» **WHAT THIS TASK INVOLVES**:
Can you write down, word for word, the material below from its first line through the line holding "pyautogui.click(x=498, y=804)", inclusive, leaving out the pictures?

━━━━━━

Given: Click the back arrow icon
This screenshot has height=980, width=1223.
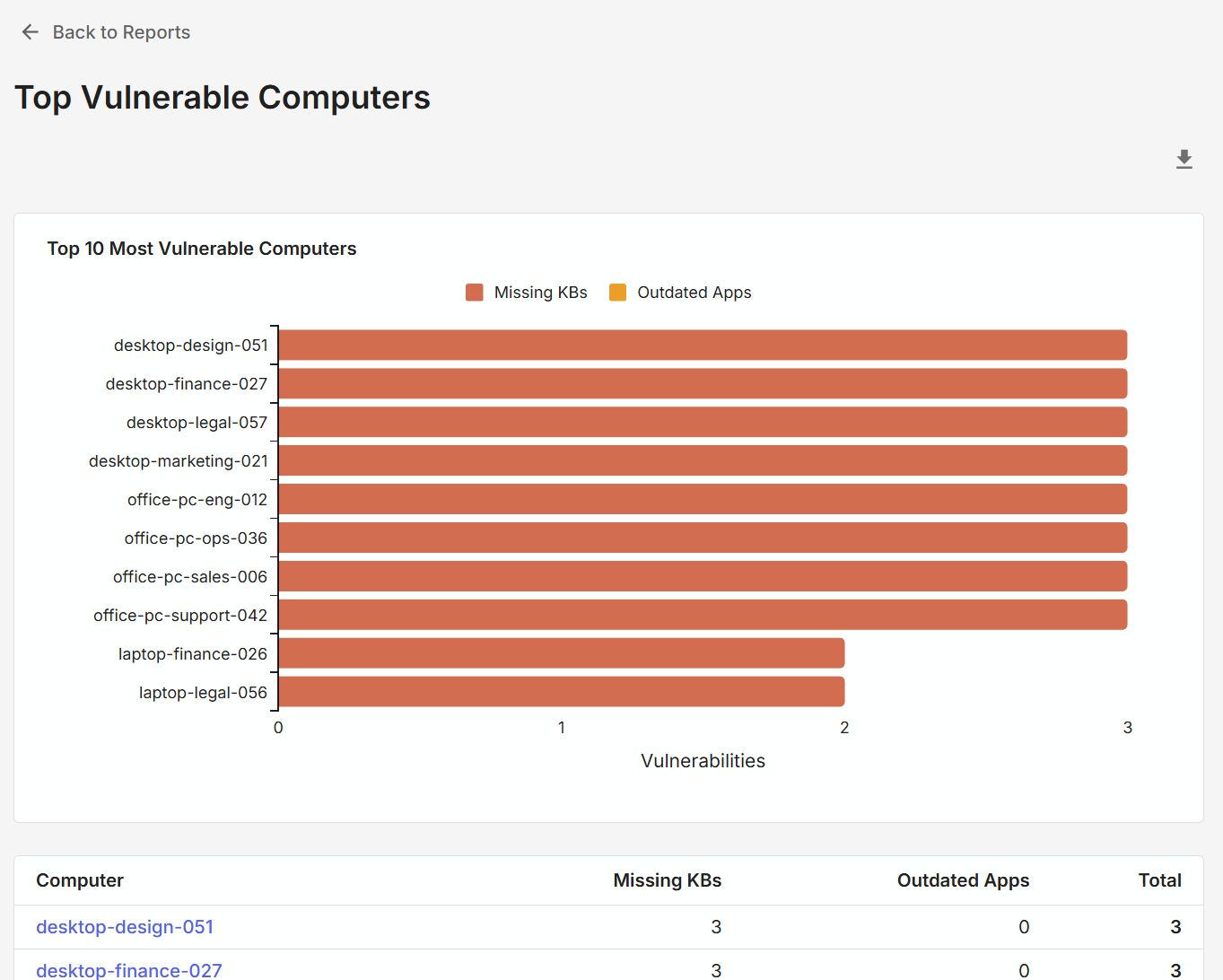Looking at the screenshot, I should click(30, 31).
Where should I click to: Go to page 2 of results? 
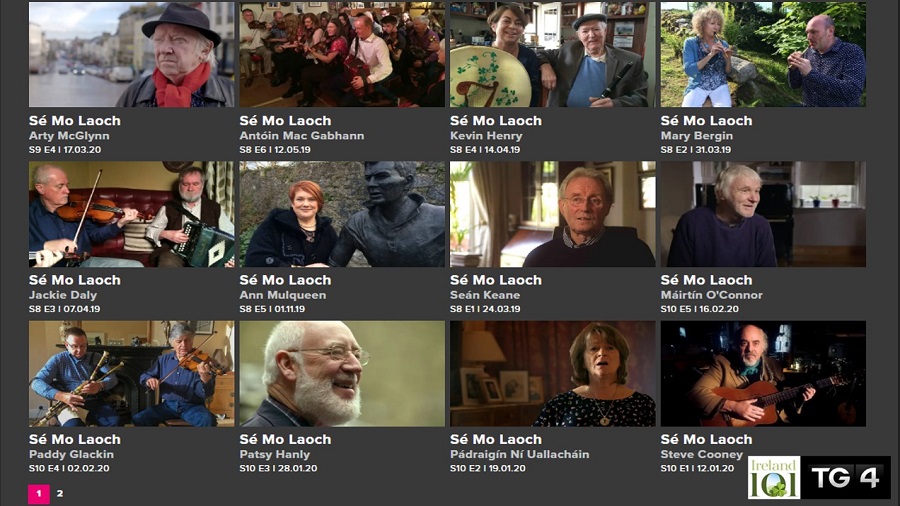(x=60, y=493)
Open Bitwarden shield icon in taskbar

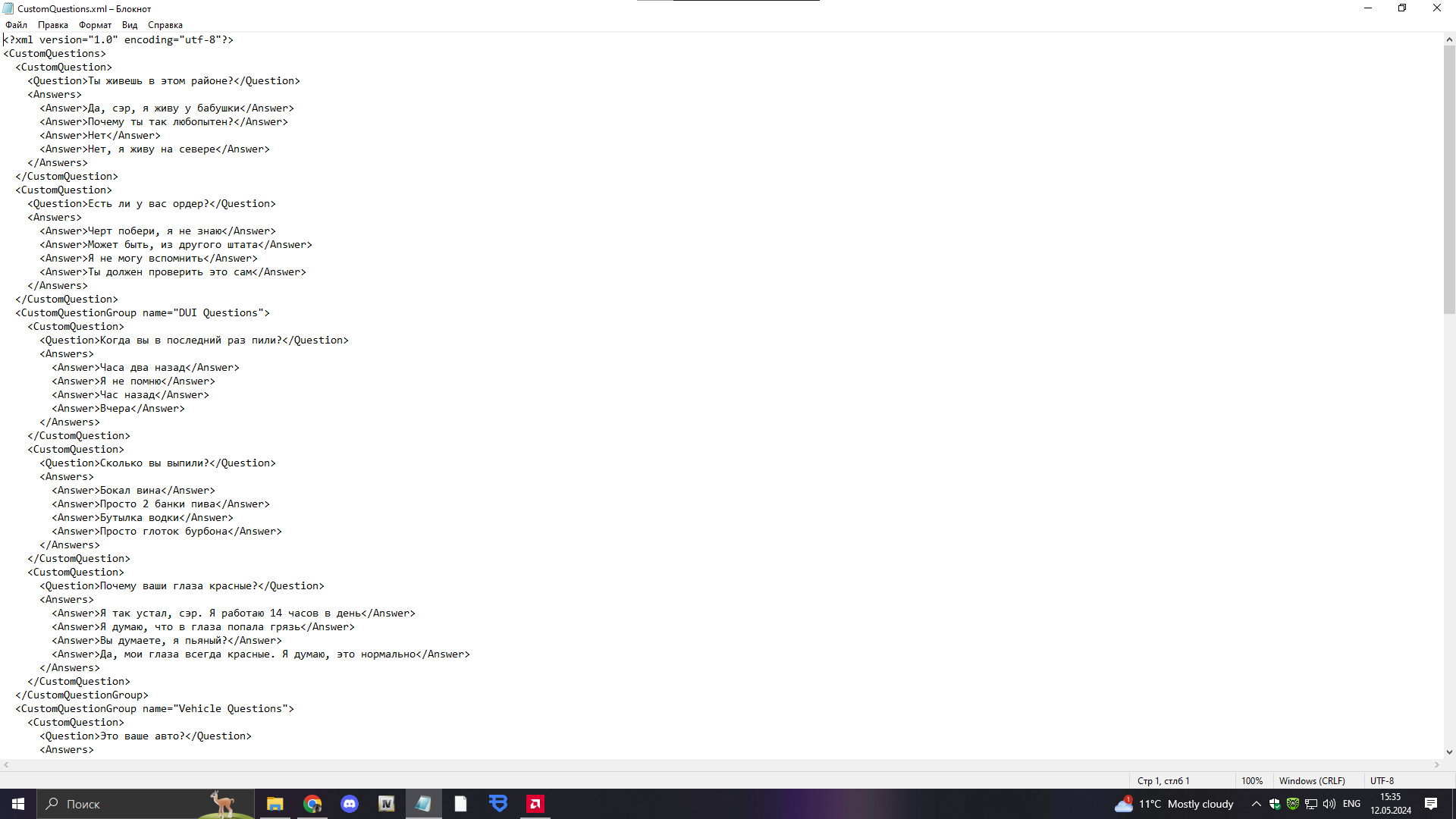pyautogui.click(x=498, y=804)

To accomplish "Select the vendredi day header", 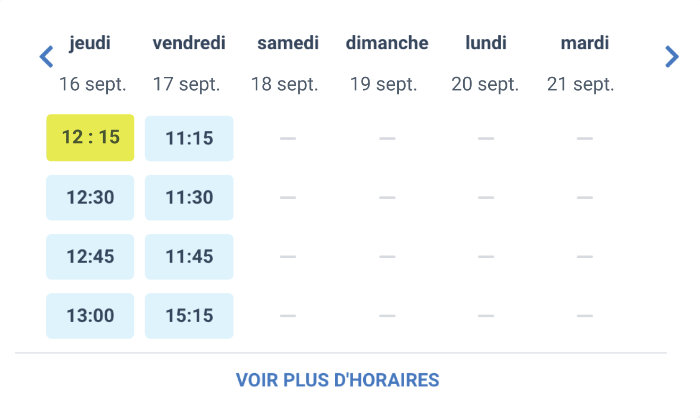I will click(x=189, y=43).
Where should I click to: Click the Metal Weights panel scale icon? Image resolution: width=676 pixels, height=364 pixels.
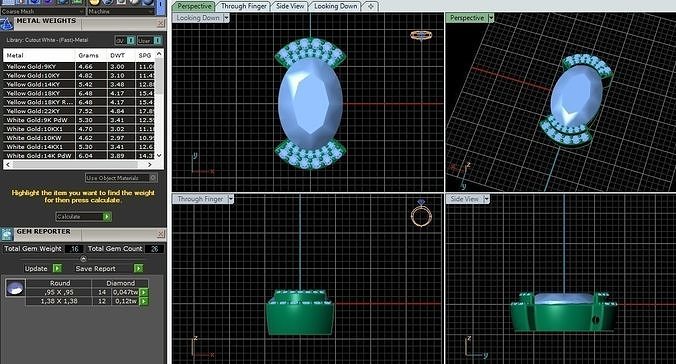point(6,24)
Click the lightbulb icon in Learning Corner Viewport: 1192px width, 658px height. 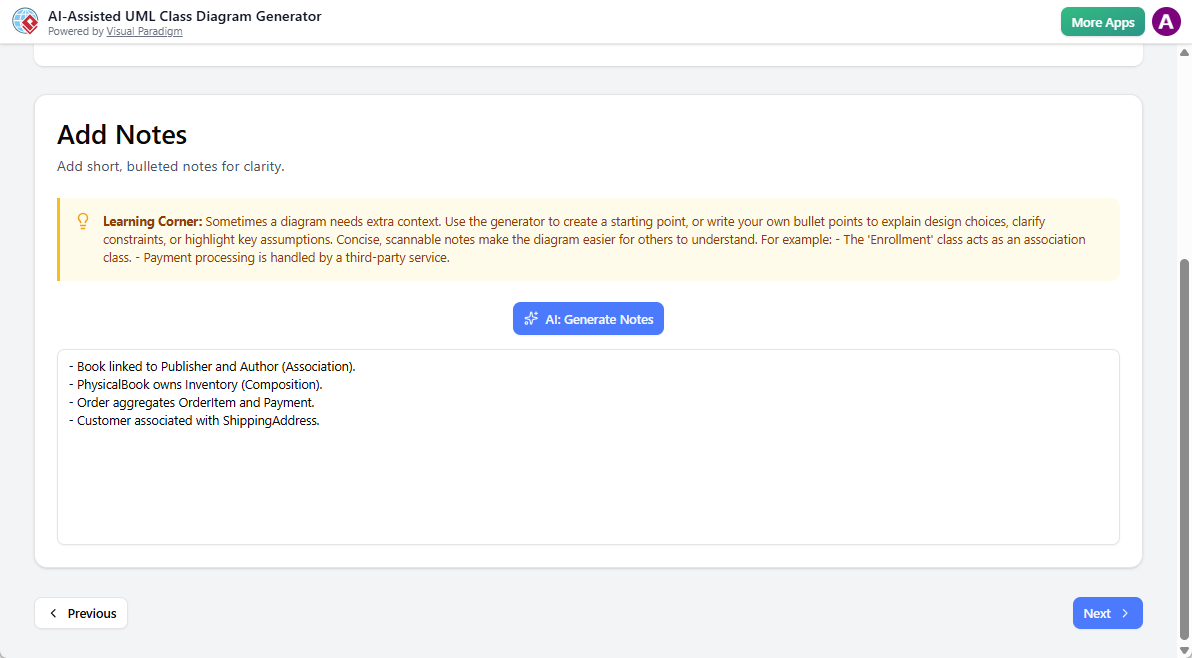click(83, 220)
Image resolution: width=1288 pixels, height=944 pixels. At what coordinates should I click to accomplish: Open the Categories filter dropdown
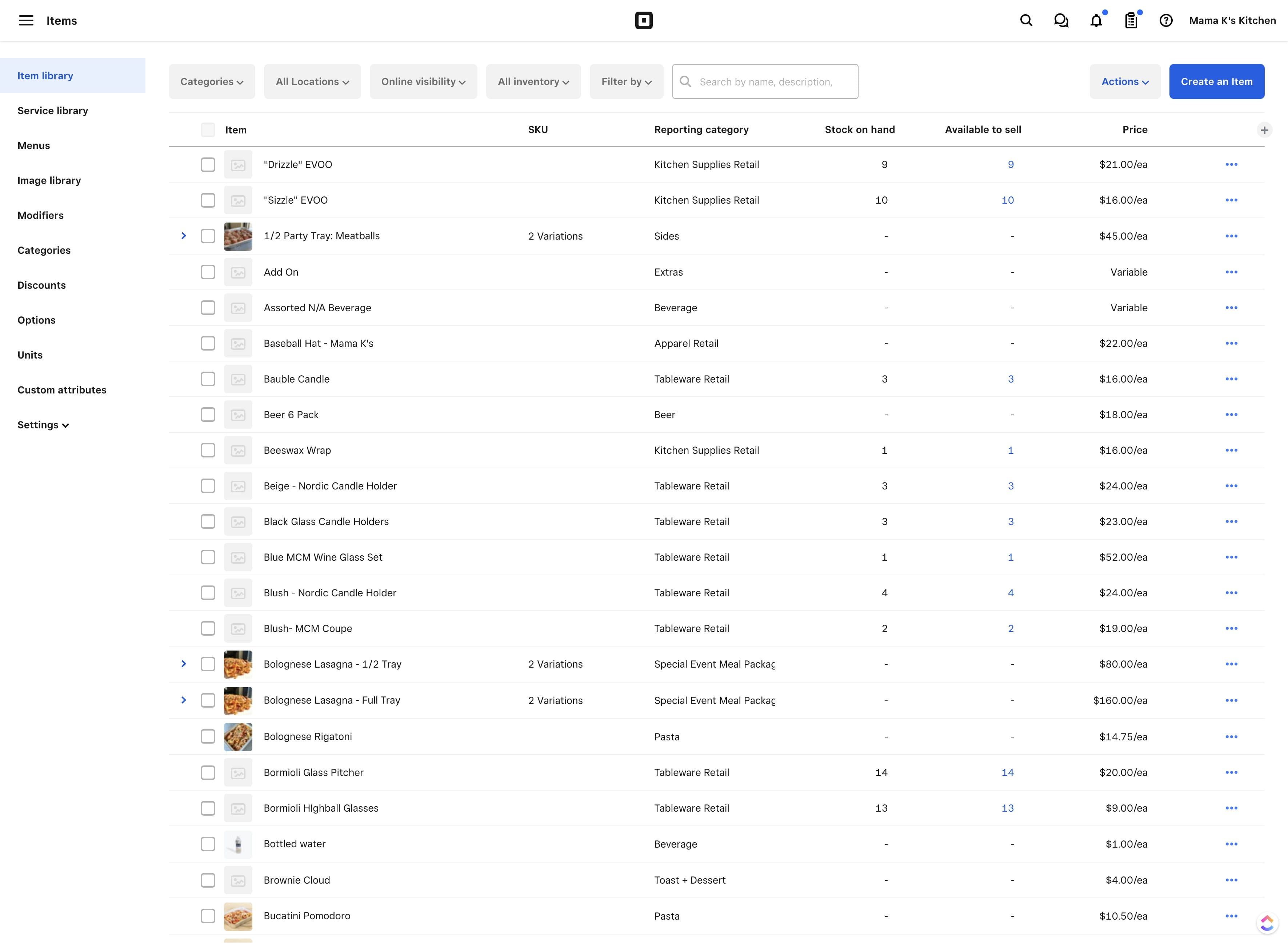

━━━━━━

» **CORRECT OUTPUT**:
Given: Click the back arrow icon
This screenshot has height=980, width=1223.
Looking at the screenshot, I should click(30, 31).
Where should I click to: Go to page 2 of results? 
(x=60, y=493)
Open Bitwarden shield icon in taskbar

pyautogui.click(x=498, y=804)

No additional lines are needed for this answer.